By Josh Fischman
Evita's Cancer
The silence surrounding cervical cancer a generation ago is giving way to an era of increased communication—and optimism
By Josh Fischman
A missed Pap test was behind Paige Anderson’s cancer, too. “I’d been having them every year since about, oh, 1985,” says Anderson. “When I was in high school, I didn’t know anything about cervical cancer. But that summer, which was just before I left for college, my mom set up an exam for me. She never said the word ‘cancer.’ I think she told me it was something I needed to do each year for good health.” So Anderson did, faithfully, until she got married in 1997. “My doctor told me I didn’t need to do them [as often], since I was married and healthy and had no risk factors for disease.”
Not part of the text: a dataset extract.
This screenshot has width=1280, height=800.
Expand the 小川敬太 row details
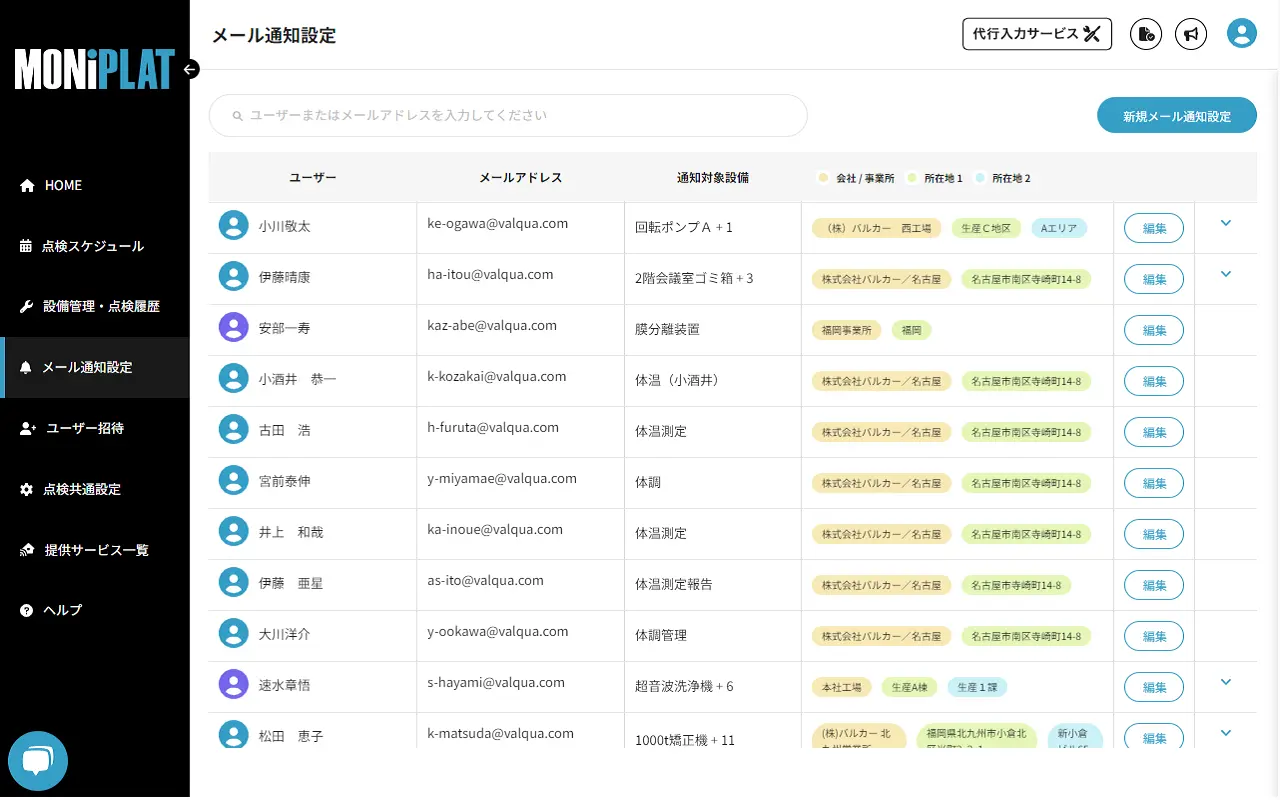[1226, 223]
Several years went by. “I could kick myself,” she says now. “I have a master’s degree. I’m not ignorant. I should have known better.” American Cancer Society guidelines do say that women older than 30, with three negative test results in a row, can skip the Pap smear for two or three years—but not longer.
Early in 2004, Anderson and her husband, Mark, decided they wanted kids, and that sent her back to a doctor. “He tried to do a Pap smear, but it hurt me too much,” Anderson says. “I actually started bleeding.” To do an exam, the doctor had to anesthetize her. He did a biopsy. When Anderson woke up, he told her that he’d call her with the results on Monday, after the weekend.
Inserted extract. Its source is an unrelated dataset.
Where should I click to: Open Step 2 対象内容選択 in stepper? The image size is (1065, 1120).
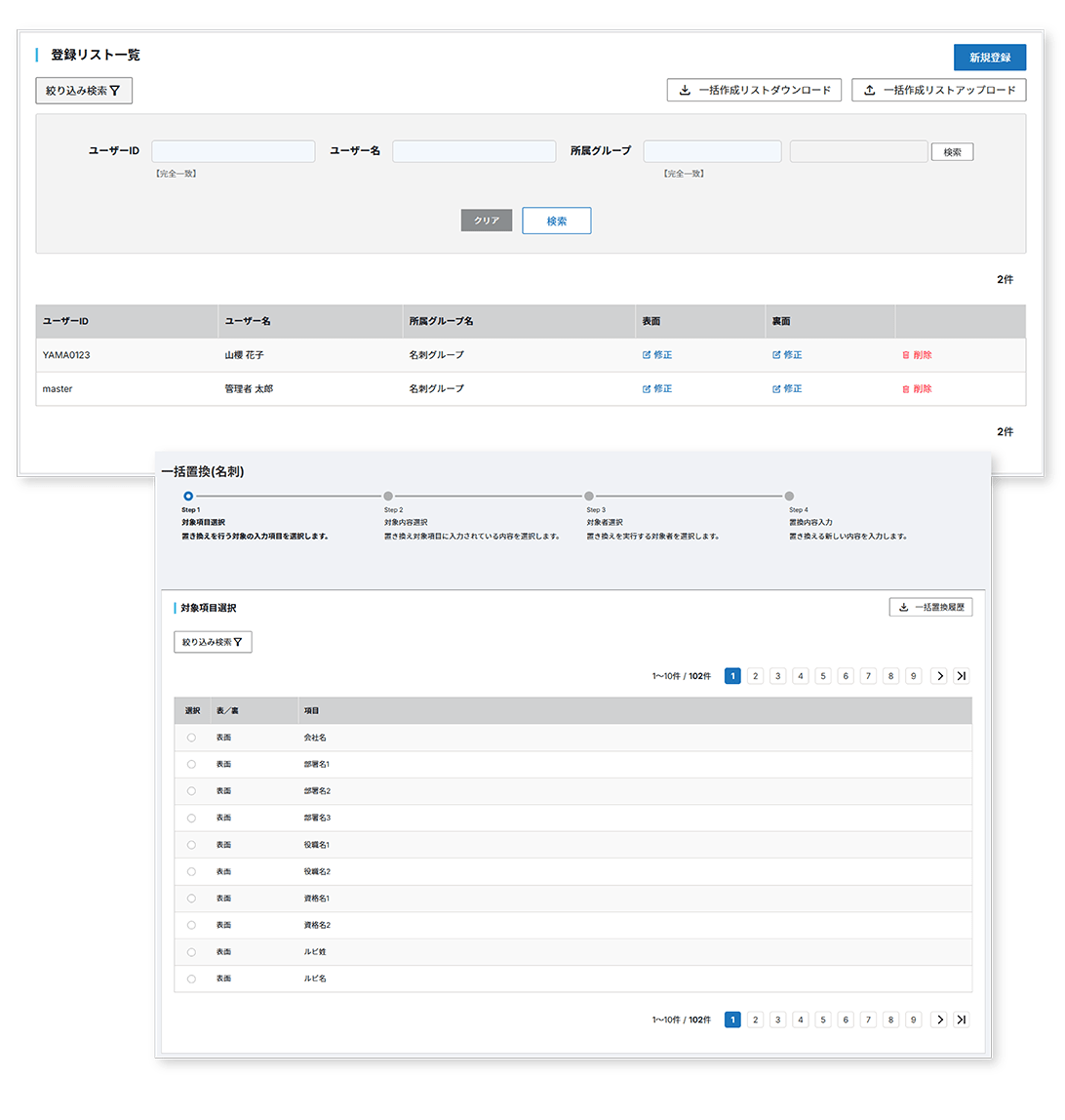pos(388,497)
“So on Monday, he came at me with the C word,” Anderson remembers. “The whole world kind of tilted on me. He was talking to me, but I heard most of it like the teacher in Peanuts: ‘Waaa waa waaa. Waaa waa.’ ”
Unlike Eva Perón, Anderson had options. Her stage IB2 cancer—an advanced stage I tumor—was too big for surgery, her doctors told her. But she could have a series of radiation treatments, plus a course of chemotherapy. Radiation would destroy her ovaries, Anderson learned, but at least there was hope for life.
Her husband, who had been looking up cancer treatments on the internet, and other family members pushed for a second opinion. So Anderson flew to California—where she grew up—and met with Karlan, the director of the Women’s Cancer Research Institute at the Cedars-Sinai Medical Center in Los Angeles. After examining some imaging scans, Karlan told Anderson the tumor wasn’t quite as big as her other doctors believed. It could be removed surgically. That would allow Anderson to keep her ovaries, the natural estrogen they produce, and her quality of life. “To me, it’s very important to coordinate care for the whole patient,” Karlan says. “You’re not just an ovary or a cervix. You’re a wife, a mother, a daughter.”
Anderson—wife, daughter, cancer patient—decided that surgery was the right step. Even if it didn’t work, she could fall back on radiation later. A week after her hysterectomy, Karlan gave her good news: It looked like the surgery removed all the cancer. And CT scans every year since have found no evidence of the disease. Neither have Pap smears, which she initially got every three months after surgery and now is getting every four to six.
The biggest shock for Anderson, after hearing her diagnosis, was learning about HPV. “I didn’t know the virus caused cancer. I didn’t know how the heck I got it.”
She got it because almost everyone does. The virus is ubiquitous. It lives in skin cells, and particularly in those that line body cavities. That means it can be passed from person to person through sexual contact—not just intercourse, but skin rubbing against skin. Luckily, the body gets rid of most HPV infections all by itself. The virus that lives in the skin leaves by way of the skin: We’re constantly shedding skin cells, and we usually dump the virus with them. At any given time, for instance, about 25 percent of teenage women are infected with HPV, but only a tiny fraction develop an ongoing infection. The virus usually just goes away.